4. Debugging SO3

Because SO3 is developed primarily on QEMU, the emulator’s built-in GDB stub is the day-to-day debugging tool. This chapter shows the QEMU/GDB workflow; for debugging on real hardware see Debugging with JTAG on Raspberry Pi 4.

4.1. Debug symbols

The linked kernel so3/so3 is an ELF file with full symbols (the binary flashed into the FIT image is the stripped so3.bin). Point GDB at the ELF to get source-level debugging while the target runs the matching .bin.

4.2. Attaching GDB to QEMU

The launch scripts already expose a GDB stub. ./st (and ./stv) start QEMU with -gdb tcp::1234; add -S to make QEMU wait for the debugger before executing the first instruction. A minimal headless invocation looks like:

sudo qemu-system-aarch64 -smp 4 -M virt -cpu cortex-a72 -m 1024 \
    -kernel u-boot/u-boot -nographic -no-reboot \
    -drive if=none,file=filesystem/sdcard.img.virt64,id=hd0,format=raw \
    -device virtio-blk-device,drive=hd0 \
    -S -gdb tcp::1234

Then, from the so3/ directory:

gdb-multiarch -q \
    -ex 'file so3' \
    -ex 'target remote :1234' \
    -ex 'break kernel_start' \
    -ex 'continue'

Tip

Use gdb-multiarch (or an aarch64 GDB).

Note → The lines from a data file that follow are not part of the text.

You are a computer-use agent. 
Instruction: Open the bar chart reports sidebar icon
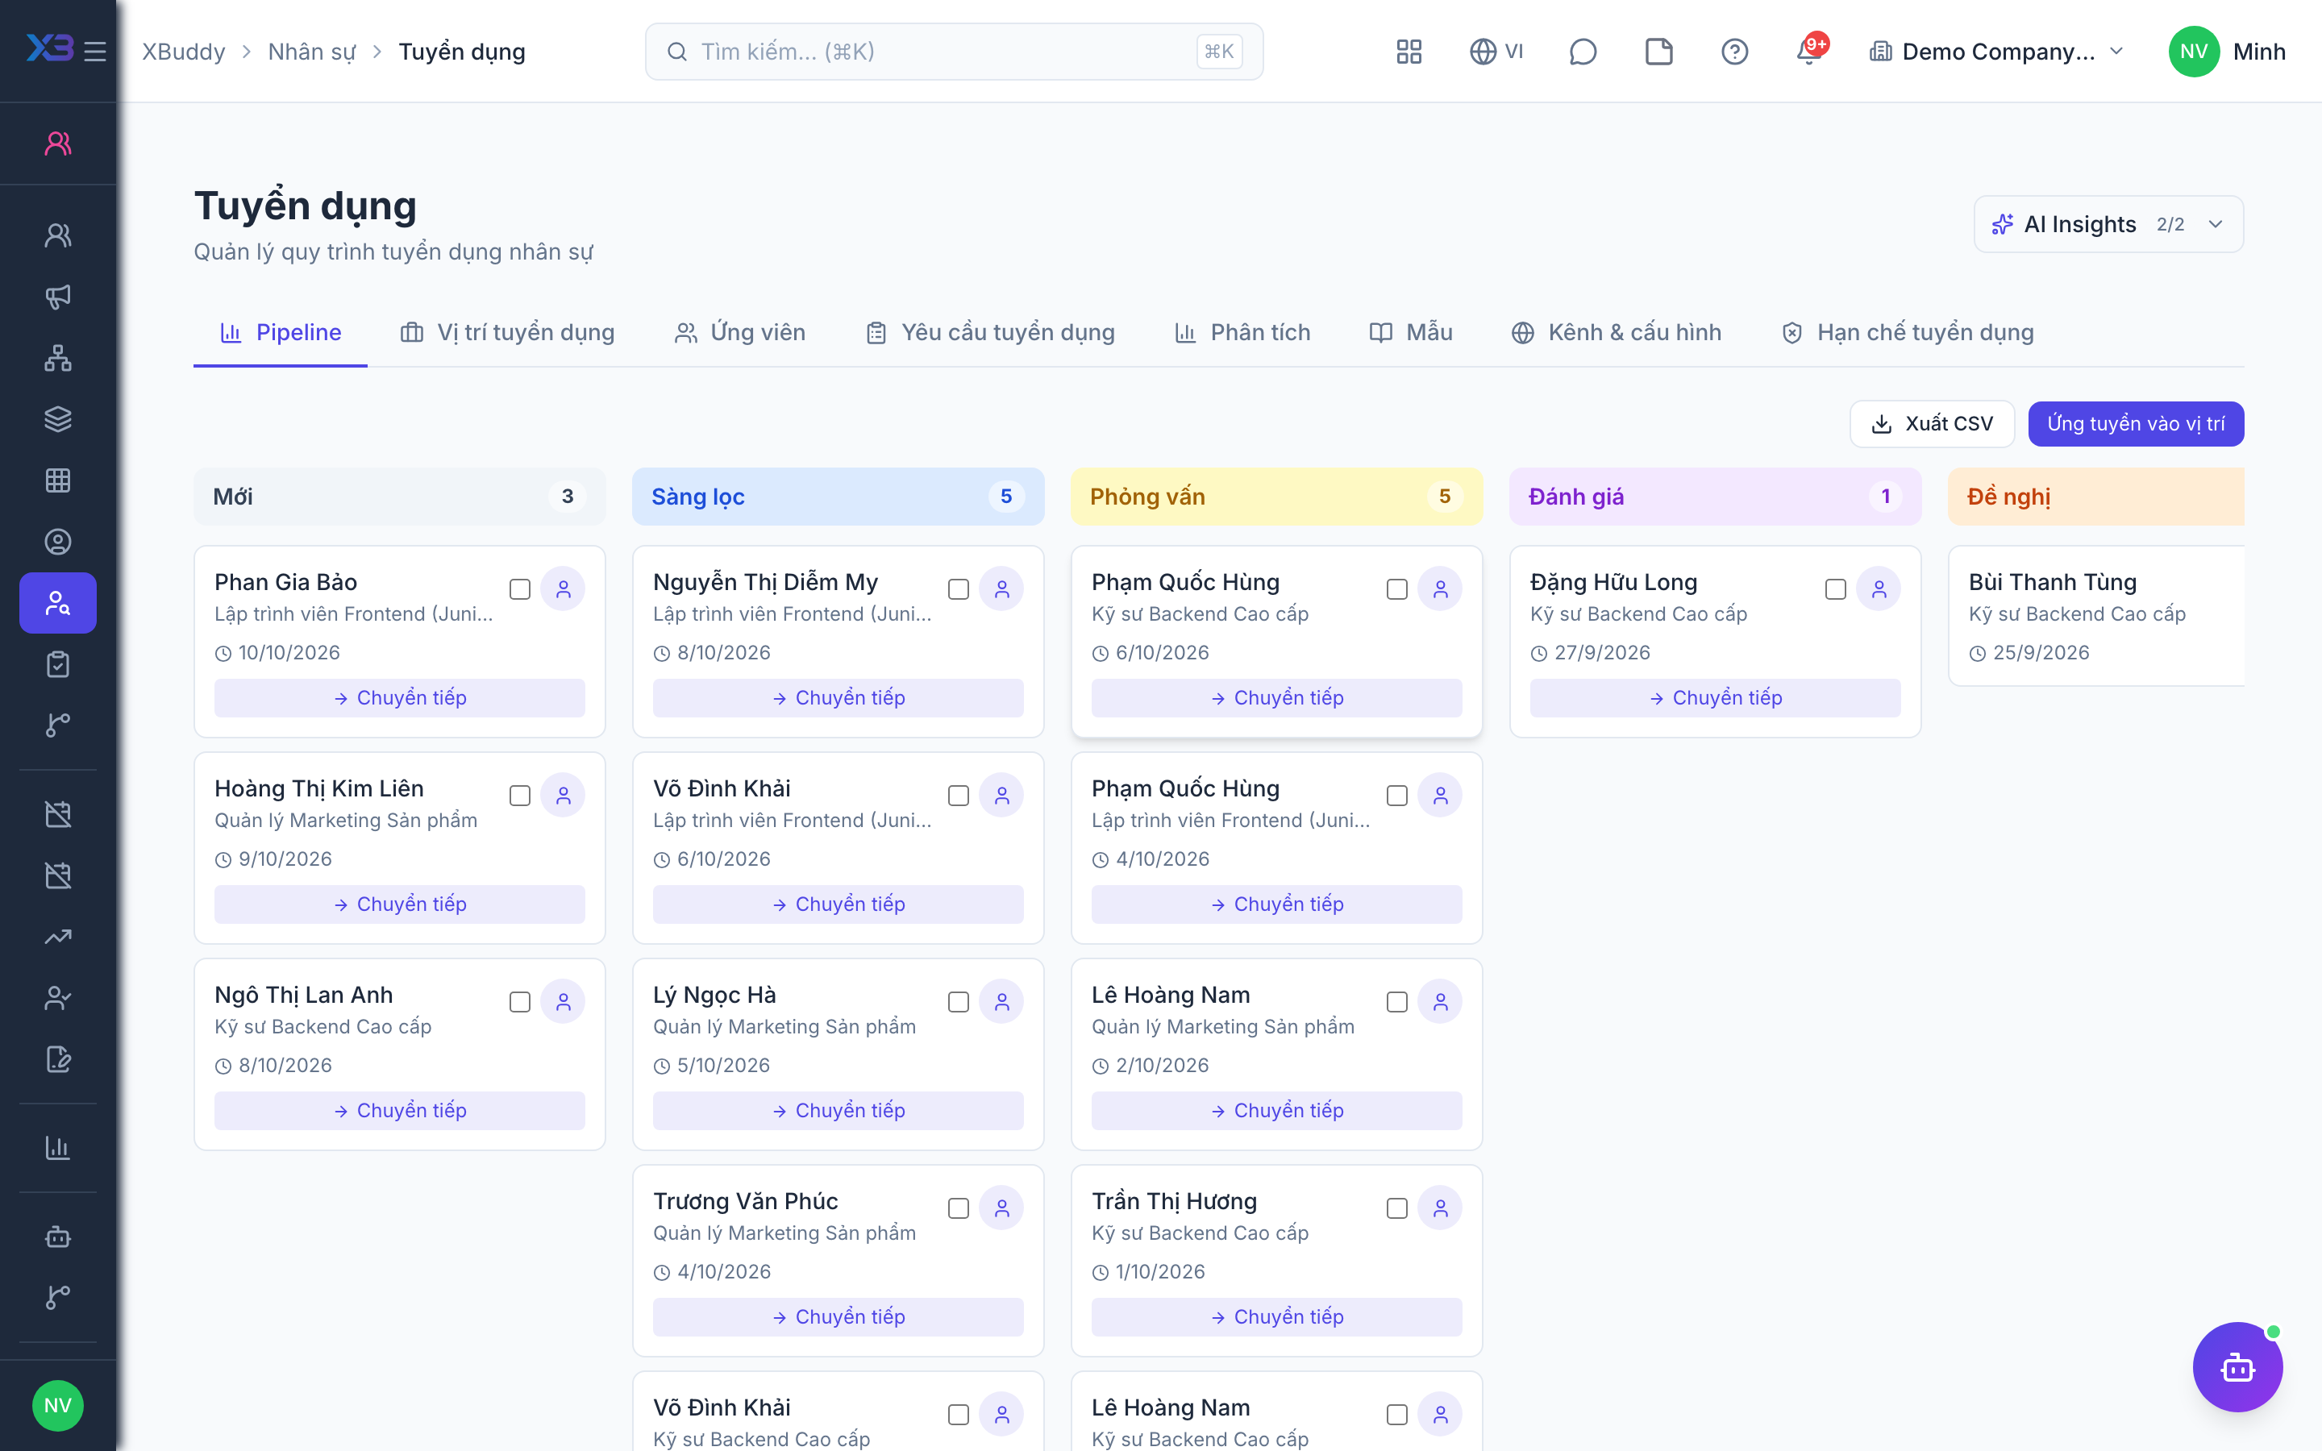point(58,1148)
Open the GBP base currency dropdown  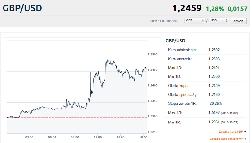point(195,20)
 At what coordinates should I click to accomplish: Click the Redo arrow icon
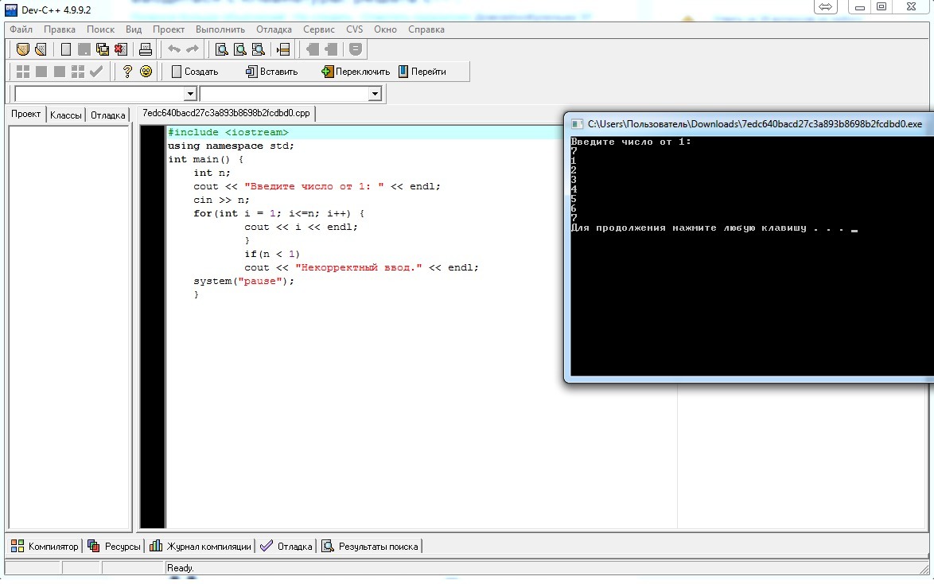coord(192,49)
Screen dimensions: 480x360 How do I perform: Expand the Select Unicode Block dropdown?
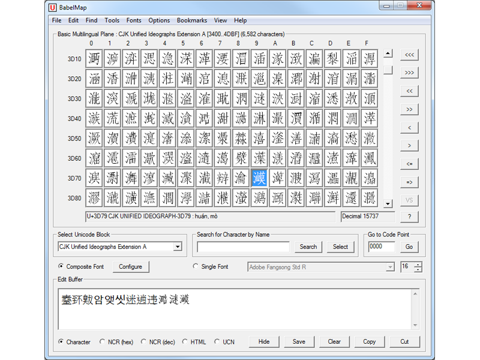pyautogui.click(x=177, y=247)

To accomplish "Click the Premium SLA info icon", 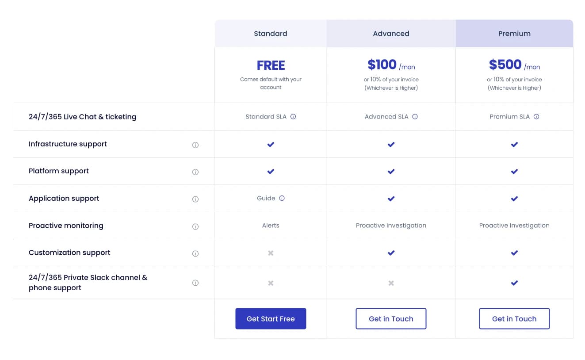I will [536, 116].
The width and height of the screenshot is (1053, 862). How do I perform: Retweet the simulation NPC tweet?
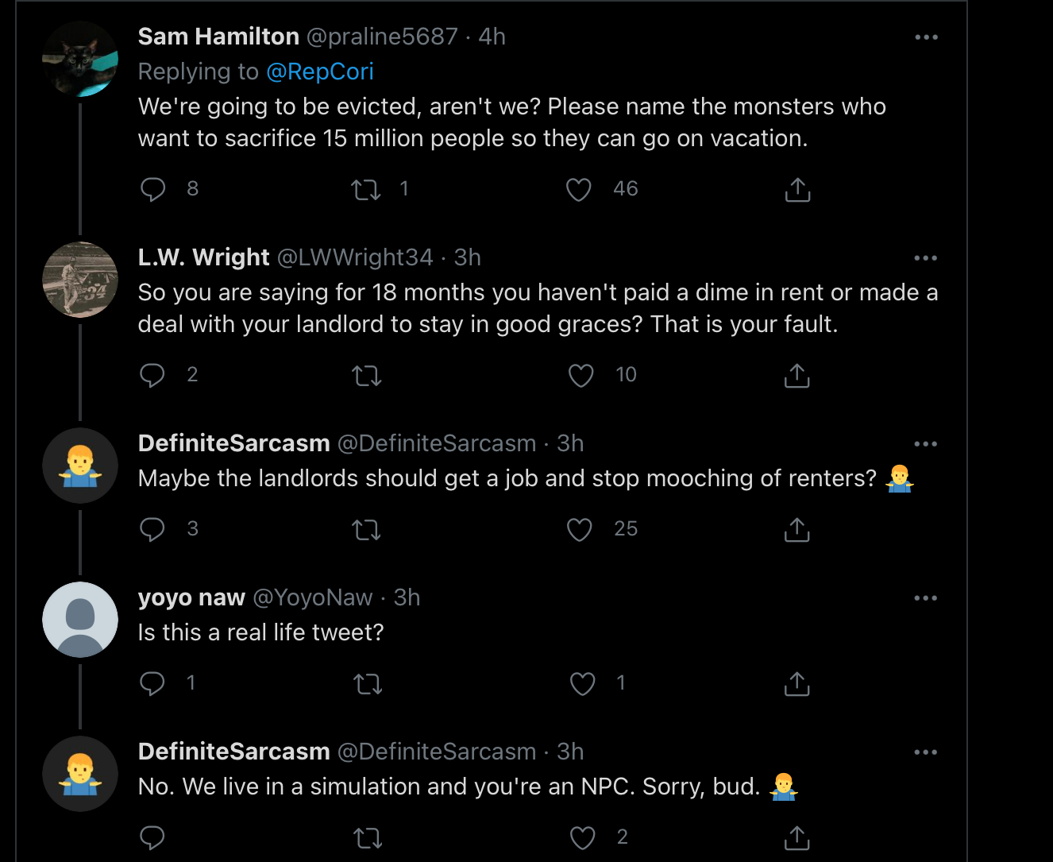pos(367,837)
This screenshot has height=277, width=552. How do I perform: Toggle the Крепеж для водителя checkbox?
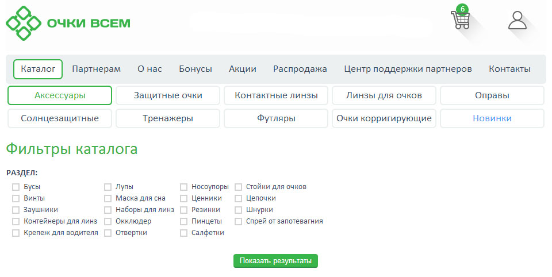click(16, 233)
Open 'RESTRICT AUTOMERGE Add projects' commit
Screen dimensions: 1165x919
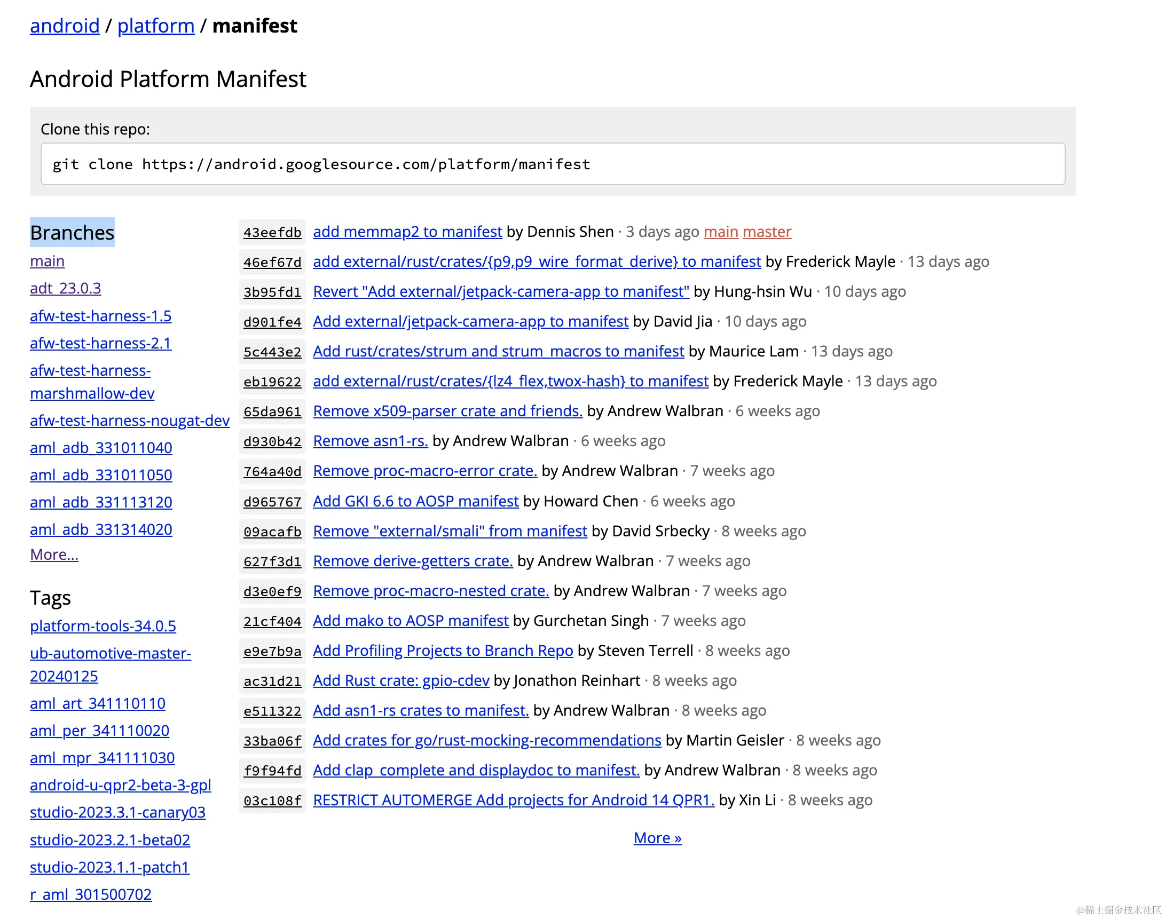(x=513, y=801)
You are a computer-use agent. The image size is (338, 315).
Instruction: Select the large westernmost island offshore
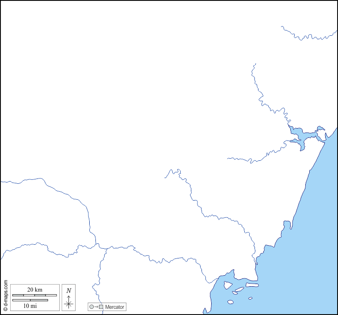coord(228,285)
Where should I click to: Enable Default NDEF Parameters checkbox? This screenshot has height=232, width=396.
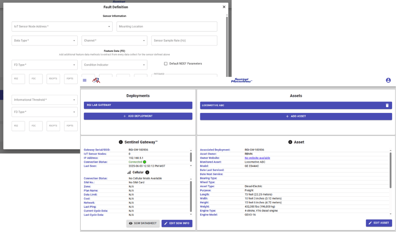point(166,64)
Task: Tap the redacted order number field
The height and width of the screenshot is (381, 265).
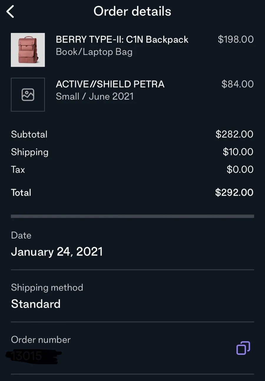Action: tap(33, 356)
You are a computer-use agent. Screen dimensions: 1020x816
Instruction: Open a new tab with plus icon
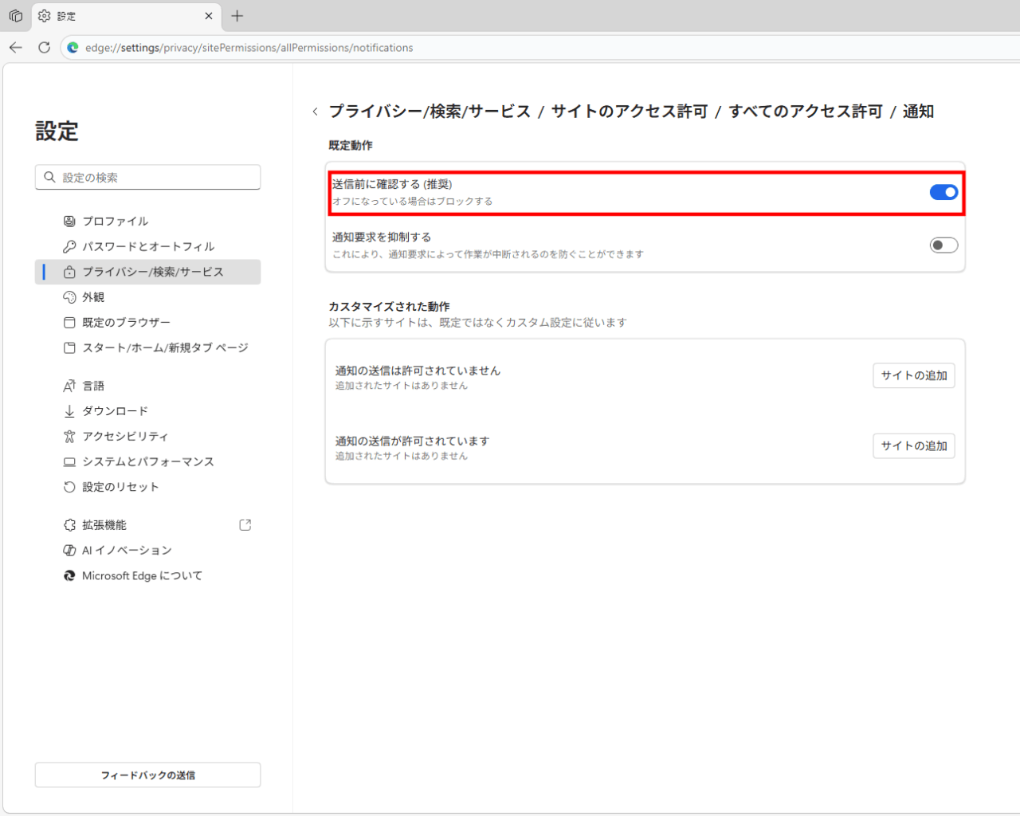point(237,16)
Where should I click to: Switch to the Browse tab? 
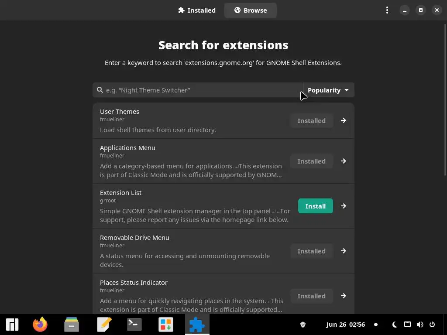coord(251,10)
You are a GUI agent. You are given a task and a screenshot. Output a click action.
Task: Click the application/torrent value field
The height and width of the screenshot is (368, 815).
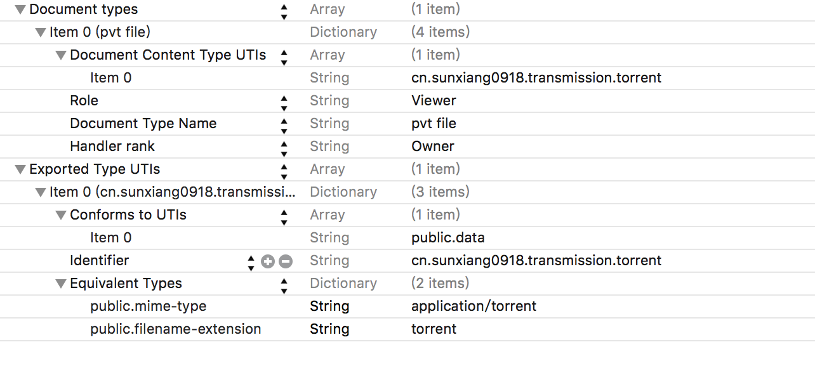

The repository ships a small gdbinit with sensible defaults (for example a bounded backtrace limit).

4.3. Useful breakpoints

A few entry points are handy when tracing a boot or a fault:

Symbol

What it marks

kernel_start

start of kernel bring-up

memory_init / devices_init

memory and device-tree initialisation

trap_handle / trap_handle_error

the synchronous-exception path (faults, syscalls)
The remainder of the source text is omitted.